Le cauchemar des parents et des profs d’appui ? Les ‟pourquoi ?” incessants des enfants. Quelques stratégies de réponse.

Mais pourquoi on doit apprendre ça ? À quoi ça sert ? » Quel parent n’appréhende pas de telles questions ? Il faut avouer qu’elles possèdent un potentiel de migraine spécialement élevé. Mais bon, quand il s’agit de ses propres enfants ou élèves, on peut difficilement y échapper. Alors de multiples stratégies sont mises en place afin de limiter le calvaire. Quelques approches choisies pour une question mathématique, « Dis, à quoi ça sert le théorème de Thalès ? ».

L’Assommoir

Première stratégie : donner un maximum d’informations, en un minimum de temps. Cette technique a pour avantage indéniable de couper court à toute autre question. Néanmoins, elle reste assez contestable d’un point de vue pédagogique : si aucune question ne vient, c’est bien parce que l’enfant n’a strictement rien compris. Trop rapide, trop compliqué, voire plus du tout dans le sujet, tels sont les risques de cette approche.

Ainsi, il ne sert à rien d’expliciter Thalès en abordant ses applications en géométrie vectorielle, mieux vaut laisser le temps au temps et éviter de perdre les jeunes.

La théorie des langues mortes

Approche suivante, celle des adeptes de langues mortes : il s’agit de reconnaître l’inutilité de l’apprentissage en tant que tel mais stipuler un apport méthodologique non négligeable. C’est la fameuse théorie du « c’est pour t’apprendre de nouvelles manières de penser, de voir les choses ». L’élève ayant une chance de se sentir stimulé, cette stratégie semble pédagogiquement moins contestable que la première. Il faut cependant garder à l’esprit que la majorité restera insensible à un tel argumentaire.

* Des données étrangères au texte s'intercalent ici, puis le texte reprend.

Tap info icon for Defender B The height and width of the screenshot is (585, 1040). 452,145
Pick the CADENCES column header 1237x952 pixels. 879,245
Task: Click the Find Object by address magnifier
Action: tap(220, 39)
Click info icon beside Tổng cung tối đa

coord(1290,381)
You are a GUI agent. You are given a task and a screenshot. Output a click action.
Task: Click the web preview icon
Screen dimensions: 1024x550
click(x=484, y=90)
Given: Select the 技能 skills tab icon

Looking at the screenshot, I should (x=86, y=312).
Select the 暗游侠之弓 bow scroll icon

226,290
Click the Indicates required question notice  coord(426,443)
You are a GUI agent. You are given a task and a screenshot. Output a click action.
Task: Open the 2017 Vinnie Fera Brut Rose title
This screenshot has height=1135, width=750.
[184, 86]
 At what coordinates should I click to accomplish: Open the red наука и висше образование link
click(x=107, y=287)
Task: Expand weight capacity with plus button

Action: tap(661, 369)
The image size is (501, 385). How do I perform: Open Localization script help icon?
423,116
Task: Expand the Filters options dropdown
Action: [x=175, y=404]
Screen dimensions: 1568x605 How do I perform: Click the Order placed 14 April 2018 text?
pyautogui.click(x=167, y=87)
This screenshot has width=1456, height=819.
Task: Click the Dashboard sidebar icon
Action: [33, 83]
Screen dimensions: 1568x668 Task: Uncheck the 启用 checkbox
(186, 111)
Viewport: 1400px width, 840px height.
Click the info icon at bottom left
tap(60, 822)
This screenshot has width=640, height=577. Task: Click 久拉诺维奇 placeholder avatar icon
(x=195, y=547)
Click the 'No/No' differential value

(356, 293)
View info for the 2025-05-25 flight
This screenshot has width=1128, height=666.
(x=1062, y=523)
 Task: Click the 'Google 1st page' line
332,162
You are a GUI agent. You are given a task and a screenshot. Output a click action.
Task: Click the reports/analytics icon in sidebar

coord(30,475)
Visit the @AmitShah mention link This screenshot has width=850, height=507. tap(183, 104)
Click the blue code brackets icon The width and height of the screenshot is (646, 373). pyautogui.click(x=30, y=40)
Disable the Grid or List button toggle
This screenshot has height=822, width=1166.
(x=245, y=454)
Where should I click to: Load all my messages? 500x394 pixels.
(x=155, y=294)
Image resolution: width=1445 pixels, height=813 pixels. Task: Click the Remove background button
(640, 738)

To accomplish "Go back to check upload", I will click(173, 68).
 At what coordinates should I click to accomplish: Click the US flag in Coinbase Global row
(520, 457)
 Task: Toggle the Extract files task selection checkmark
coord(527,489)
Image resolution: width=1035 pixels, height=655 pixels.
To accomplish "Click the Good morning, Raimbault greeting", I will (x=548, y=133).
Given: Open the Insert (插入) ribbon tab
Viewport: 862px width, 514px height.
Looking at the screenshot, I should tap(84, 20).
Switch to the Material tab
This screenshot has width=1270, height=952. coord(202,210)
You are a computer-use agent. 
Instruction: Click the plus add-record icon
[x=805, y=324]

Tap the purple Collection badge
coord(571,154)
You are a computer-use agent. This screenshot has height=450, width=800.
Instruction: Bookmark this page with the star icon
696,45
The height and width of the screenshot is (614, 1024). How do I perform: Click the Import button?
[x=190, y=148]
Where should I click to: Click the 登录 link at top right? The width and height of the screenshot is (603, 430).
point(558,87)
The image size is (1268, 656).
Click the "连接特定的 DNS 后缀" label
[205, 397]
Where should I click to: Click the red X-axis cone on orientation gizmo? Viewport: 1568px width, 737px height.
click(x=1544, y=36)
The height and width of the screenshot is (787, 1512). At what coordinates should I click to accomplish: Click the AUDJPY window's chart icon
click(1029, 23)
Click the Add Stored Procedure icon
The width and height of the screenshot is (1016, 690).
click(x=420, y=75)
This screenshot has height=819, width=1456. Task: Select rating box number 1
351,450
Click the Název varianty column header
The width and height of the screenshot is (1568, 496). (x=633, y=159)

Alors oui, Thalès s’approche des versions latines en poussant à retourner le problème dans tous les sens possibles afin d’en trouver la solution, mais peu en verront l’apport positif.

L’autruche

Stade supérieur de la théorie des langues mortes, la stratégie de l’autruche consiste à viser, non pas un développement personnel, mais uniquement un papier. Approche reine dans de multiples niveaux, elle refuse pourtant aux jeunes le droit de satisfaire leur curiosité et de comprendre le sens de ce qu’on leur demande. En effet, qu’y a-t-il de moins stimulant qu’une figure d’autorité qui nie toute utilité au travail accompli, par un simple « laisse tomber, je n’ai jamais compris non plus ». Nul besoin de préciser l’absence de toute qualité pédagogique, si ce n’est une certaine sincérité.

Donc, même si le théorème de Thalès peut paraître quelque peu superflu, il vaut mieux se taire que répondre qu’il sert à réussir l’examen.

Docteur Wiki

Gros blanc. Pas envie d’assumer devant l’enfant qu’on ne se rappelle même plus ce que stipule le fameux théorème, preuve s’il en est de sa grande utilité. Une seule solution : Internet. Il s’agit donc de s’esquiver discrètement afin d’aller vérifier et de revenir cracher un mélange entre ce que l’on vient de lire et de quelques vagues souvenirs tout juste remontés de quelques obscurs recoins de sa mémoire. Et le tout avec un grand sourire convaincu et une aisance évidente, bien entendu. Dans ce cas-là, faire preuve de pédagogie relève donc plutôt d’un certain talent d’acteur∙rice et d’improvisation que d’une réelle capacité. Mais, moyennant un certain talent, l’objectif reste atteignable.

La concrétisation

Reste les inconditionnel∙le∙s de l’application, un théorème digne de son nom se doit d’en comprendre une : coup de bol, le théorème de Thalès permet de reconnaître des triangles semblables et, par là, d’établir la hauteur d’un bâtiment. Objectif atteint, l’élève découvre une finalité à son travail. Il ne reste plus qu’à espérer que la question suivante comportera également une possibilité de concrétisation, c’est quand même plus simple.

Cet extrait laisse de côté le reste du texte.